--- Start Text ---

# Water leaking out left side vent(?) of Dishwasher



## applianceman

Here is how to fix this problem. First remove the black hose then insert a 5/16-drill bit into the hole that the water enters (where you took the hose off). Slowly turn the drill bit making the hole a little bit bigger.

Do not use a drill just turn it by hand or maybe a pair of pliers. 

Also note that you do not need to make the hole much bigger not even enough that you would notice to repair this. don’t over-do-it simply take a small amount of material out at a time, try it and if it still does it do it a little more. 

Also do not insert the drill bit more than 1-1/4” into the hole or you will risk punching a whole in the bottom of the funnel.


----------



## Barkley Online

applianceman said:


> Here is how to fix this problem. First remove the black hose then insert a 5/16-drill bit into the hole that the water enters (where you took the hose off). Slowly turn the drill bit making the hole a little bit bigger.
> 
> Do not use a drill just turn it by hand or maybe a pair of pliers.
> 
> Also note that you do not need to make the hole much bigger not even enough that you would notice to repair this. don’t over-do-it simply take a small amount of material out at a time, try it and if it still does it do it a little more.
> 
> Also do not insert the drill bit more than 1-1/4” into the hole or you will risk punching a whole in the bottom of the funnel.
> 
> For do-it-yourself appliance repair hepl visit http://www.appliance-repair-it.com/index.html


 
Thank you so much for the reply! I've been pulling my hair out to try and figure out what is going on with this dishwasher. 

But one question before I try this: Is this something that could qualify as a tub defect? When I called GE in regard to this, I was told I have about five years left on the GE 10-year tub warranty, and that if this was a tub defect, they'd fix it.

Any thoughts?

Thanks again,

-B


----------



## applianceman

Well the funnel is directly connected to the tub and cannot be removed so it is possible but I am not sure.


----------



## applianceman

One thing you may want to check on is that warranty is probably only for parts and not for labor. The thing is they are going to do what I described in my first post because that is how GE recommends repairing that problem. In other words it is not something I just made up. My point being is that there would be no parts involved so it may not be covered. Look in your owners manual or call GE to find out on this.


----------



## Barkley Online

applianceman said:


> One thing you may want to check on is that warranty is probably only for parts and not for labor. The thing is they are going to do what I described in my first post because that is how GE recommends repairing that problem. In other words it is not something I just made up. My point being is that there would be no parts involved so it may not be covered. Look in your owners manual or call GE to find out on this.


Thanks very much for your insight on this. I see what you're saying. My question on whether or not it would make a warranty void was actually based on something I was told by the parts person I spoke with(not technically-trained, by her admission) when I called GE. So rest assured, it wasn't that I was thinking maybe you made it up, I was just wondering if what I was told when I called GE about the part in question (that they do not sell) was something I would need to be concerned about. I didn't want to void anything that by rights they should be obligated to fix.

--- End Text ---
--- Start Stored data ---

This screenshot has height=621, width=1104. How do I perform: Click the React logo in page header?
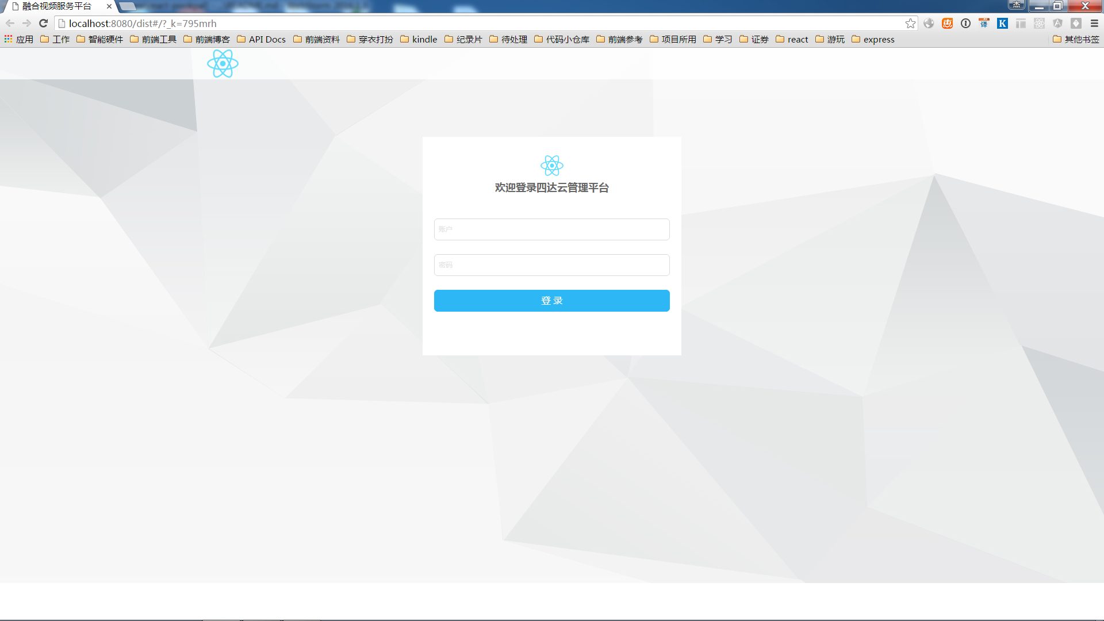coord(223,63)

--- End Stored data ---

Short exercise 1: In the dishwasher thread, what size drill bit does applianceman say to insert into the hole?
Short exercise 2: Please go on with the dishwasher thread, starting after its last sentence.
The lines have no connection to the dishwasher thread.

Final result 1: A 5/16 drill bit.

Final result 2:
And I have used the 5/16 drill bit to route out the hole to the depth you indicated. It had to go in at a bit of an angle, due to the channel the black tube runs through directly above it, but I did notice some plastic shavings. I'll post with an update on how it does as soon as I can run the dishwasher through a cycle.

Again, thanks so much. I was truly getting nowhere with this until you repsonded.

-B


----------



## Jacques

that's an age old problem that can happen to any water fed appliance that uses an air gap. [assuming your water at tap is not 160+ and now funnel is warped also that the valve is good and the flow washer is metering the correct pressure] it's due to mineral deposits deflecting/restricting the water flow. that's why it worked fine for 5 yrs. when you cleaned the funnel with twist drill you eliminated them. the tub is only covered for defects in manf. try to prove that. that's why these long warranties are silly and only a sales gimmick. that tub will last forever......if that didn't fix it, try it again. as last resort; slowly turn shut off valve down while watching it fill [make sure you'll still get enough water]....that $200+/- d/w from HD is probably GE's best d/w for durability=imo.


----------



## slstoll

*GE Nautilus Fill Funnel*

Our 9-year old GE Nautilus dishwasher GSD3630 was also leaking out the left side. It was not obvious the leak was coming from the fill funnel until we pulled the unit out from under the counter. 

We read the previous post regarding using a drill bit to enlarge the opening and remove hard water deposits, but my husband (and repairer) suggested we use vinegar before trying the drill bit.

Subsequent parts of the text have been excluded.